(EXTRACTED RECORDS Opens)

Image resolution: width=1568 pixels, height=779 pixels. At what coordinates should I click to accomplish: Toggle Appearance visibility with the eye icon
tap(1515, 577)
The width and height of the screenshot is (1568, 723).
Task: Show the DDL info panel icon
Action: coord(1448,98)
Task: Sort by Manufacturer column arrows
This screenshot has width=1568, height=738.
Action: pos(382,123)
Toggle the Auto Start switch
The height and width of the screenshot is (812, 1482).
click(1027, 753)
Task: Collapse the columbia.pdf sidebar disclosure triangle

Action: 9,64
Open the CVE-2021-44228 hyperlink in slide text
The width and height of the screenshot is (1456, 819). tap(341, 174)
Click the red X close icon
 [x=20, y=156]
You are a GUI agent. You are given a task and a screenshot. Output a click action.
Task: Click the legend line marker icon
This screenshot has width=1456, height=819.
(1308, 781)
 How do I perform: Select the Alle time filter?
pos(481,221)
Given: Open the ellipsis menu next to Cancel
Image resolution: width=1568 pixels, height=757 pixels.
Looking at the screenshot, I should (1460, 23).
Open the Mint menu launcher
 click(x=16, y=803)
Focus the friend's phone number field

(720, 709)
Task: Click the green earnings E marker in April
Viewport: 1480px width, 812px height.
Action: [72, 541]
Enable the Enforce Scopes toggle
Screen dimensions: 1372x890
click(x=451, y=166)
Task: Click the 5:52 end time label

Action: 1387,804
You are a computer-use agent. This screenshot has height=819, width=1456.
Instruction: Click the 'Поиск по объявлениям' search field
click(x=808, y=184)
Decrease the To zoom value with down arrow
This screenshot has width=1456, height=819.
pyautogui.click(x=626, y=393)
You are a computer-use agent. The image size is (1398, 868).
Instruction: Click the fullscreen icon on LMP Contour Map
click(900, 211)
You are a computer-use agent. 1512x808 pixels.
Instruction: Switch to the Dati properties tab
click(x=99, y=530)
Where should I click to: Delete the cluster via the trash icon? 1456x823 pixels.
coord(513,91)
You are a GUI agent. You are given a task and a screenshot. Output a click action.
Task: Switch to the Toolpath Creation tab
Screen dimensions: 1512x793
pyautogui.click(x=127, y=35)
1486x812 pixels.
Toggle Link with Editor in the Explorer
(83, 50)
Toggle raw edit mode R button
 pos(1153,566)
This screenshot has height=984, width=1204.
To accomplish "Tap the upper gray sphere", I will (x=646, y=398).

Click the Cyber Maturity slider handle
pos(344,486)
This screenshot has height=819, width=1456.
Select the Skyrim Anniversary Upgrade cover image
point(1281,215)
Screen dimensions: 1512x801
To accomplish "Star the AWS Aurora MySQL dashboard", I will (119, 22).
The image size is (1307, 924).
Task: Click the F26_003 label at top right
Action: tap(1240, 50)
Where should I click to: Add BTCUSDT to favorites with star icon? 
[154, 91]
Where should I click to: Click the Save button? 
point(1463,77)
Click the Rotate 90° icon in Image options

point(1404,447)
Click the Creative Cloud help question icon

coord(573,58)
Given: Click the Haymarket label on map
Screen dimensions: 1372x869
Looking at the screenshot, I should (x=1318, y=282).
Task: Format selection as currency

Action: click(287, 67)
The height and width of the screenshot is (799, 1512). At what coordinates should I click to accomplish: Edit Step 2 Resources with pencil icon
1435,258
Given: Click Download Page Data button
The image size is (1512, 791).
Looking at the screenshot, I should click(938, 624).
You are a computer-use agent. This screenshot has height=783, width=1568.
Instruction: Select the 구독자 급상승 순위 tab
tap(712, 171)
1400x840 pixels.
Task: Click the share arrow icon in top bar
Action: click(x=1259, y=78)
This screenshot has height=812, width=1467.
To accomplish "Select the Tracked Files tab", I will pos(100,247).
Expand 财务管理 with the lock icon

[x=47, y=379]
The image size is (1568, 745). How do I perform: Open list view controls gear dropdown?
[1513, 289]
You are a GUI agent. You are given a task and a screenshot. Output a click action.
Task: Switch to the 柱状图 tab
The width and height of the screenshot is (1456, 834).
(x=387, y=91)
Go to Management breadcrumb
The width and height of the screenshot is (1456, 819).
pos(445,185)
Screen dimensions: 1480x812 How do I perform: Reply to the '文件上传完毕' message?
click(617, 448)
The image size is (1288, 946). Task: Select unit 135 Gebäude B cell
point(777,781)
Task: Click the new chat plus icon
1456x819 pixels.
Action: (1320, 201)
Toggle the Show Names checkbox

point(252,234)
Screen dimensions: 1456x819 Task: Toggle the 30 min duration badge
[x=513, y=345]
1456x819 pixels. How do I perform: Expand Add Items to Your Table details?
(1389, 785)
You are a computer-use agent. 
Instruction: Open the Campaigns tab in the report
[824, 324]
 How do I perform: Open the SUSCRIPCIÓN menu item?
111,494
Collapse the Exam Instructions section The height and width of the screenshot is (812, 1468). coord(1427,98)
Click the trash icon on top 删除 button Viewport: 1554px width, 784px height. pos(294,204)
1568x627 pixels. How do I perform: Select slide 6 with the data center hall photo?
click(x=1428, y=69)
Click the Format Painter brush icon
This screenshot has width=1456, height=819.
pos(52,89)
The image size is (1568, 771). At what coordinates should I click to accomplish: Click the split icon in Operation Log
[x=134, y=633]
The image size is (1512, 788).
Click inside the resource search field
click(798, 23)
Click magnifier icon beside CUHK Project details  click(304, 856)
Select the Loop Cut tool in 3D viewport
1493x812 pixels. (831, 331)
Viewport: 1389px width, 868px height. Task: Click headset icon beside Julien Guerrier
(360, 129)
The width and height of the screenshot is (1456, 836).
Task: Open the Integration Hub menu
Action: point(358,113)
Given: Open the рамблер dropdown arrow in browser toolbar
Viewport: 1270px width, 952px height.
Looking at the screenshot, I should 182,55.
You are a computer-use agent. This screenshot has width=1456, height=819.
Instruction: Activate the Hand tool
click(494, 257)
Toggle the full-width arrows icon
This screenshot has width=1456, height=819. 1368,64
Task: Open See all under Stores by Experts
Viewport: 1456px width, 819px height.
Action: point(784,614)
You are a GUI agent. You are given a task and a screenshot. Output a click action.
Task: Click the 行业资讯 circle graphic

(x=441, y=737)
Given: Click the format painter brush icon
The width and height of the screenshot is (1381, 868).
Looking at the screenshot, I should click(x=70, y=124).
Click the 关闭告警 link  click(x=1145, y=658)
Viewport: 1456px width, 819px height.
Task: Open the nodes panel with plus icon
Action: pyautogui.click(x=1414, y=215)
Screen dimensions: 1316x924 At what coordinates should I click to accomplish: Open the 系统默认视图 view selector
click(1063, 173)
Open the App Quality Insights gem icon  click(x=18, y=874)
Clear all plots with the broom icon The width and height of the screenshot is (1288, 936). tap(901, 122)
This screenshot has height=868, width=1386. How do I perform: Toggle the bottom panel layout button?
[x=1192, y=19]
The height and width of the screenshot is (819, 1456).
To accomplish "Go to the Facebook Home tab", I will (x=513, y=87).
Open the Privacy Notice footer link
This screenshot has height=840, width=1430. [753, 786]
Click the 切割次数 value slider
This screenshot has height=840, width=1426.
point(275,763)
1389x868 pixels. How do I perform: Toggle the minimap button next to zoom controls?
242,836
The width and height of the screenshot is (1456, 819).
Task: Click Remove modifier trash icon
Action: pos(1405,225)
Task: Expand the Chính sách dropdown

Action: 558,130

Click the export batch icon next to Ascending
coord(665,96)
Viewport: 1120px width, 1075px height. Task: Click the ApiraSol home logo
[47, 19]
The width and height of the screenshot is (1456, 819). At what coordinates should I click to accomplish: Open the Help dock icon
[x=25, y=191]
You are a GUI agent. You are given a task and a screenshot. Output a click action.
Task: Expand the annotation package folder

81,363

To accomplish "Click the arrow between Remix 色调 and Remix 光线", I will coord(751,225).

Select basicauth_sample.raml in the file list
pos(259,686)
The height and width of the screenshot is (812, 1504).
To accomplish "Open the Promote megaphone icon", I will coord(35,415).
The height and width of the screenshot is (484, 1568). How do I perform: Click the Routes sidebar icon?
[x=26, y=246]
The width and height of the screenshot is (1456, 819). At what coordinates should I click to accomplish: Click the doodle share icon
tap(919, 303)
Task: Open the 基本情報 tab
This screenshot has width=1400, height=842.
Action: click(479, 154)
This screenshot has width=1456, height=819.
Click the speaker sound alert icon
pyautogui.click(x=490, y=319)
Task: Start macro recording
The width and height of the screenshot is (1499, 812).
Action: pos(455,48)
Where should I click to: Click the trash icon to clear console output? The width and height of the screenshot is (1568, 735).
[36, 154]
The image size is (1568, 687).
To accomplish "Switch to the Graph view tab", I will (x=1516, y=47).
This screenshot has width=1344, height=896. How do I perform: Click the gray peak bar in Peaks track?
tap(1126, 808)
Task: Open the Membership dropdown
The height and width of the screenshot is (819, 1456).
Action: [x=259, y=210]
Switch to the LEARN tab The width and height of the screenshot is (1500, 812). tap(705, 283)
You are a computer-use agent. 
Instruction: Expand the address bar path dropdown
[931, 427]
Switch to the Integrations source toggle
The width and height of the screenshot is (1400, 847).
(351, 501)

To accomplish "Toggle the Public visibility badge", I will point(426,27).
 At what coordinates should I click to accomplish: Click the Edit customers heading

(EXTRACTED RECORDS Closes)

[EXERCISE GOAL]
Could you copy exactly the lines from the first line of the records above through the line containing "Given: Open the ellipsis menu next to Cancel", both included, and nothing else?

[OUTPUT]
Image resolution: width=1568 pixels, height=779 pixels. At what coordinates should I click to accomplish: Toggle Appearance visibility with the eye icon
tap(1515, 577)
The width and height of the screenshot is (1568, 723).
Task: Show the DDL info panel icon
Action: coord(1448,98)
Task: Sort by Manufacturer column arrows
This screenshot has width=1568, height=738.
Action: pos(382,123)
Toggle the Auto Start switch
The height and width of the screenshot is (812, 1482).
click(1027, 753)
Task: Collapse the columbia.pdf sidebar disclosure triangle

Action: 9,64
Open the CVE-2021-44228 hyperlink in slide text
The width and height of the screenshot is (1456, 819). tap(341, 174)
Click the red X close icon
 [x=20, y=156]
You are a GUI agent. You are given a task and a screenshot. Output a click action.
Task: Click the legend line marker icon
This screenshot has width=1456, height=819.
(1308, 781)
 How do I perform: Select the Alle time filter?
pos(481,221)
Given: Open the ellipsis menu next to Cancel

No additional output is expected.